One study evaluating the gene mutation potential of a hex-1-ene (linear alpha olefins) in mammalian cells was identified (Adams, 1990, Klimisch score=1). Hex-1-ene, diluted in DMSO, was examined in a mouse lymphoma thymidine kinase assay using L5178Y (TK+/-) cells (Adams et al, 1990). Prior to the main mutation study, a preliminary study was conducted with the test substance to determine its potential to cause cytotoxicity and also to determine an appropriate range for the main mutation study. Study protocols for both the preliminary and main study were similar with minor modification made in the main study. Based on experimental results, hex-1-ene was considered cytotoxic at doses = 300 µg/ml and was not mutagenic at concentrations =300 µg/mL either in the presence or absence of metabolic activation.

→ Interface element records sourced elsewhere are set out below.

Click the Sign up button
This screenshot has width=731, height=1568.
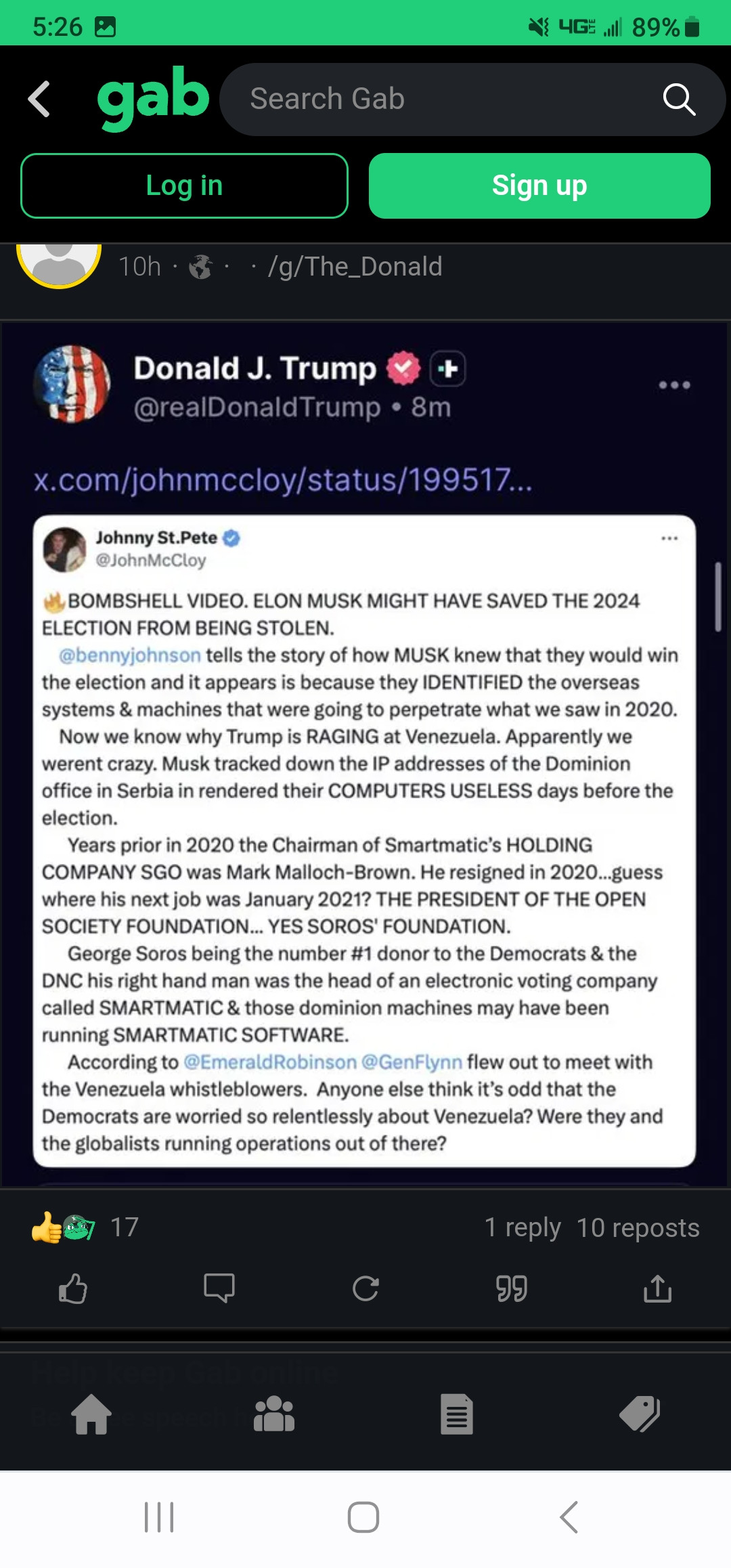(539, 186)
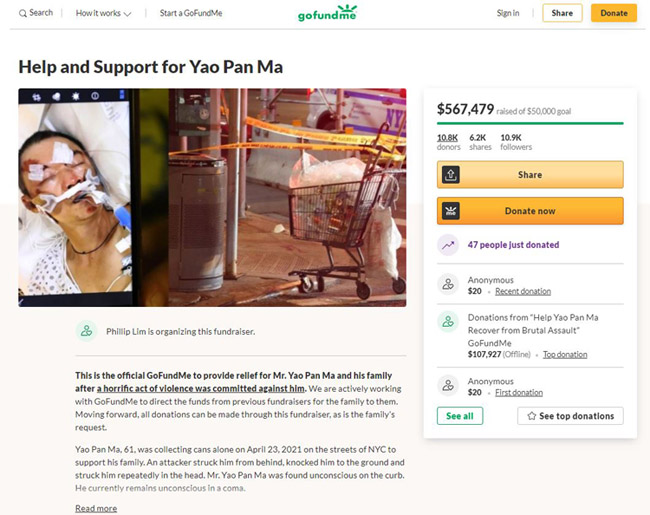The width and height of the screenshot is (650, 515).
Task: Click the header Share button
Action: click(562, 13)
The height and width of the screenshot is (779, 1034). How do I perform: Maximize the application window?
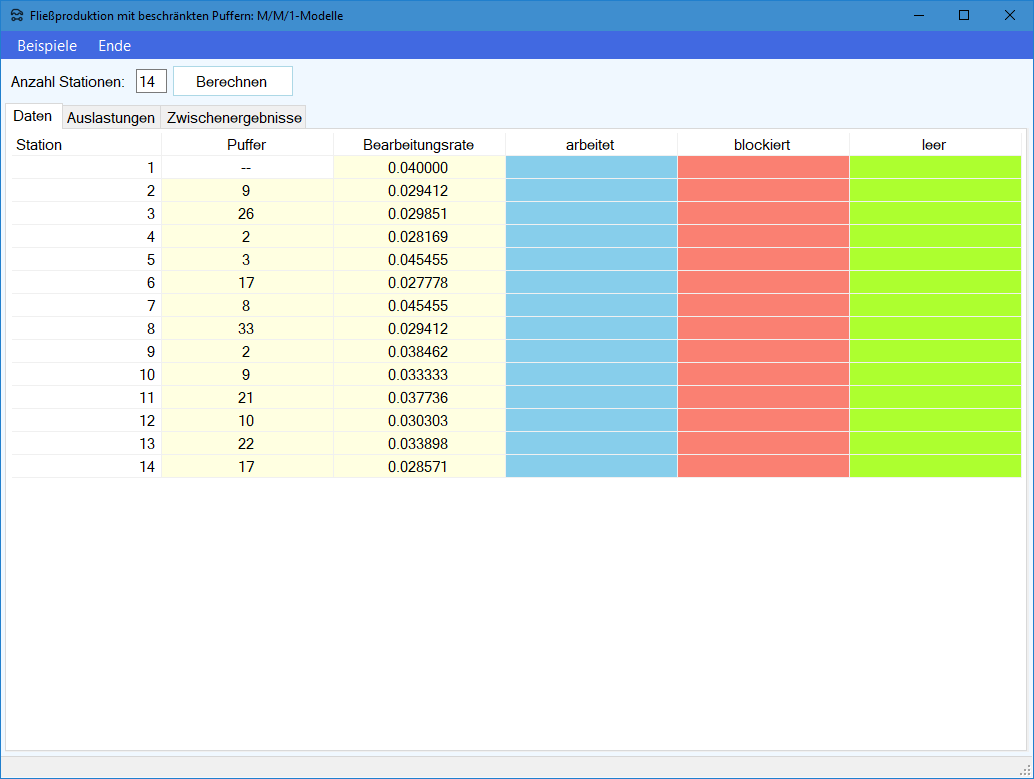tap(964, 15)
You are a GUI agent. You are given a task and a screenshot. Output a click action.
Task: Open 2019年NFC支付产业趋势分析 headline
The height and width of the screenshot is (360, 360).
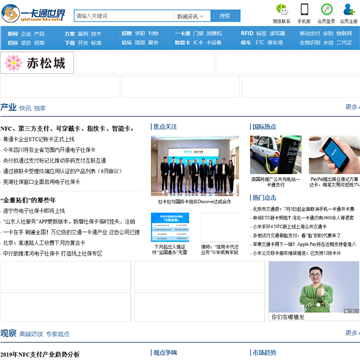click(x=40, y=355)
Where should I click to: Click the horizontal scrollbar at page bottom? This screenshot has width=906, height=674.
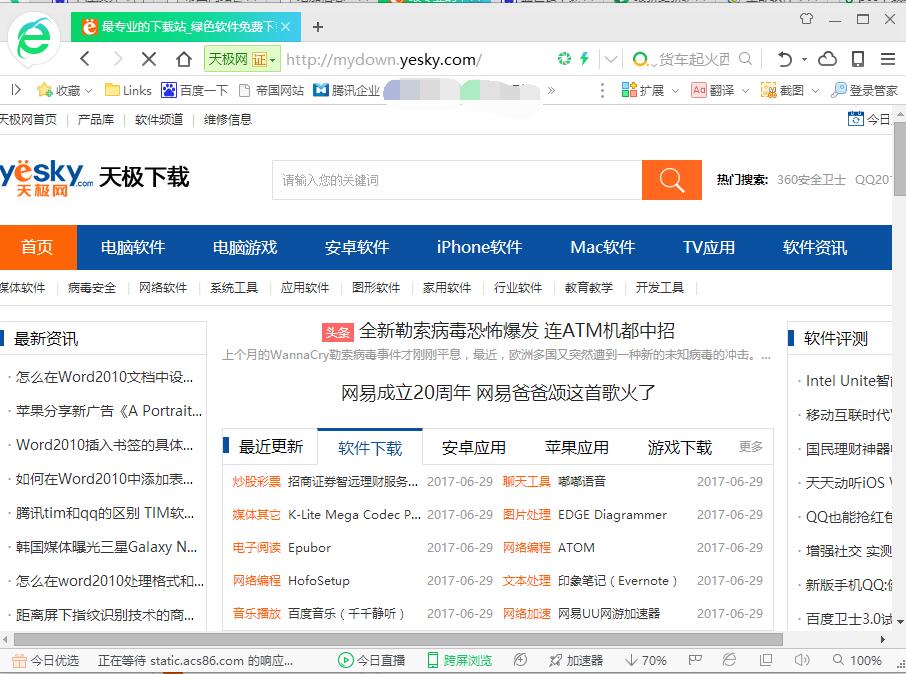coord(400,641)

There were no in vivo mutagenic studies available for single carbon number isomerised olefins; therefore read across was made to linear alpha olefins and multiple carbon number isomerised olefins. In the read-across study from hex-1-ene (Harnois, 1983), 5 mice/sex/dose were treated (whole body inhalation exposure) with Gulftene 6 at doses of 0; 1000; 10,000; or 25,000 parts per million for a period of 2 hours on two consecutive days. Lethargy and rapid respiration were observed in animals treated at 10,000 and 25,000 ppm but these clinical effects were reversible post-exposure. Female mice (50%) exhibited statistically lower mean body weights on days 1 and 3. However, mean body weights of the remaining female mice were observed to be normal when compared to corresponding control animals. No significant increase in the frequency of micronucleated polychromatic erythrocytes in the bone marrow was noted after treatment at any dose level. Male and female animals induced with cyclophosphamide exhibited a statistically higher frequency of micronucleated polychromatic erythrocytes in the bone marrow when compared with negative controls.
In a read across study from multiple carbon number isomerised olefins, mice dosed intraperitoneally with 500, 1000, or 2000 mg/kg bw of alkenes, C20-24 showed no evidence of increased incidence of micronucleated polychromatic erythrocytes (Durward, 1998).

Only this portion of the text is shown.